A PHYSICALLY BASED MODEL FOR PREDICTING SOLUTE TRANSFER FROM SOIL SOLUTION TO RAINFALL-INDUCED RUNOFF WATER

A model was developed to predict the field outlet concentration Hydrograph for chemicals released into overland runoff induced by continuous rainfall on a sloping soil. The model accounts for convective‐dispersive solute transport in the soil and also considers rate‐limited mass transfer through a laminar boundary layer at the soil surface/runoff water interface. Solutes are assumed to be subject to linear equilibrium sorption onto the solid phase of the soil.
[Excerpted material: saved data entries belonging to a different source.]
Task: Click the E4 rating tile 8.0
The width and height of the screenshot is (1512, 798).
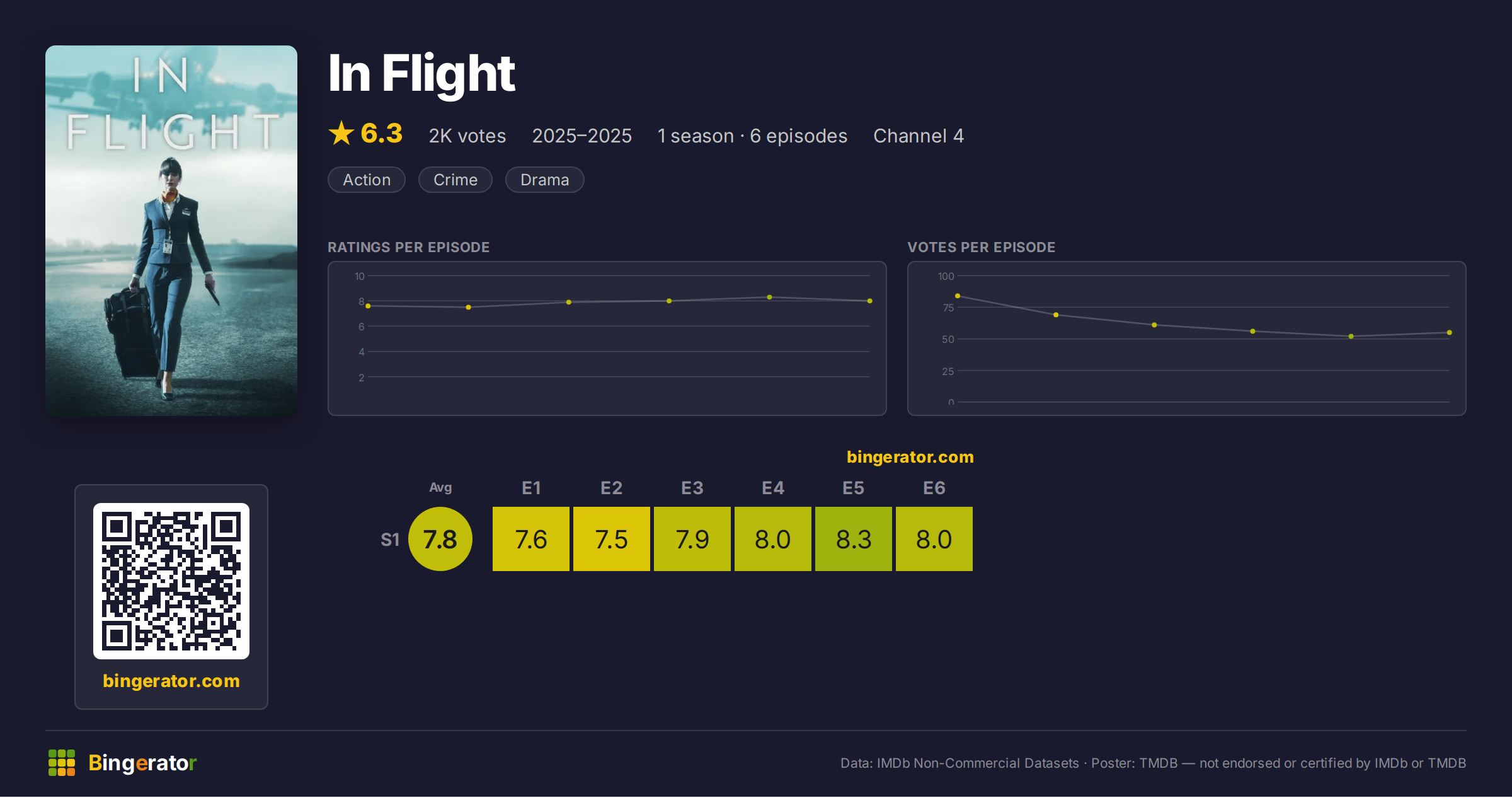Action: pos(773,539)
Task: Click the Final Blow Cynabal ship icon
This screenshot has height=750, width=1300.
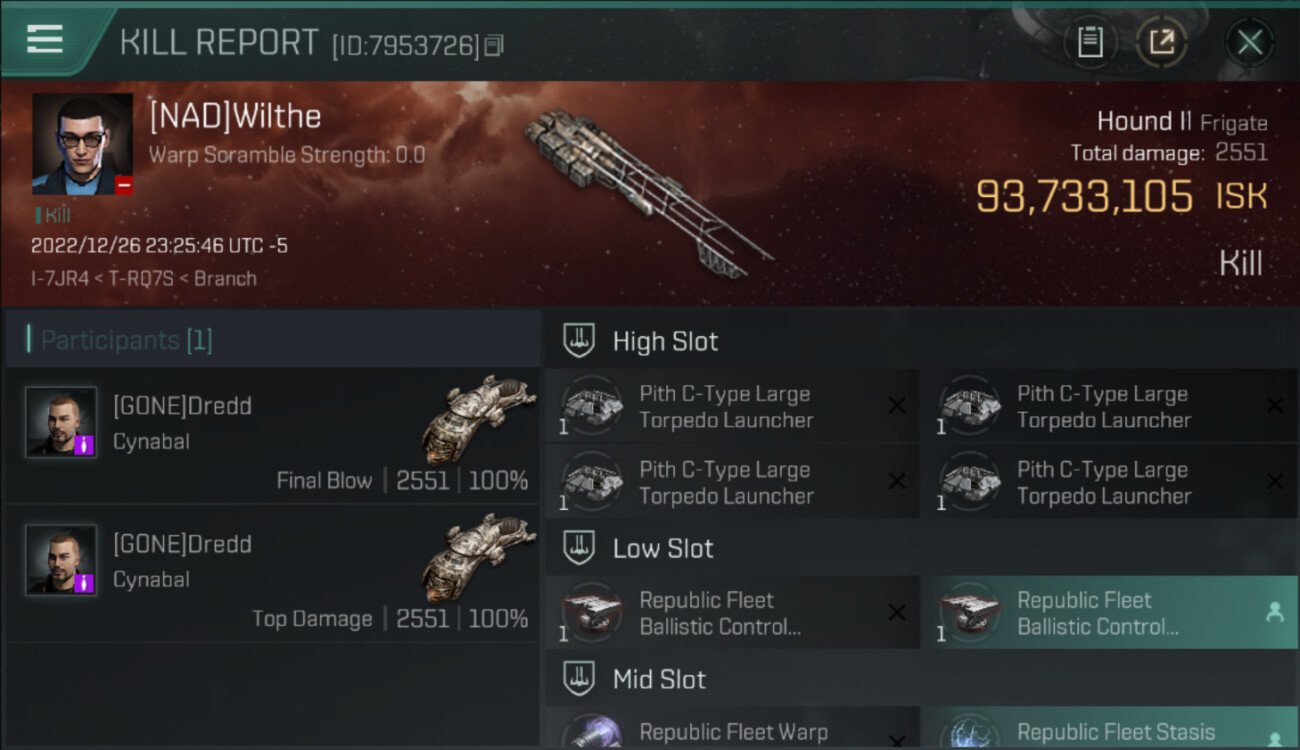Action: 478,418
Concentration hydrographs for rainfall‐induced runoff were derived by treating the runoff zone as a well‐mixed reactor characterized by an appropriate residence time distribution. The model was used to predict experimental data obtained by Ahuja and Lehman (1983) for runoff from soil boxes with permeable bottoms. Good agreement was obtained between predicted and measured outflow concentrations for relatively low infiltration rates, provided relatively large dispersion coefficients were used in the calculations. Solute concentrations in the soil were also predicted well. Results for relatively high infiltration rates were less accurate, perhaps in part because of an incorrect assumption in the model that the infiltration rate remained constant in time and space during the runoff experiments. This paper is not subject to U.S. copyright. Published in 1990 by the American Geophysical Union.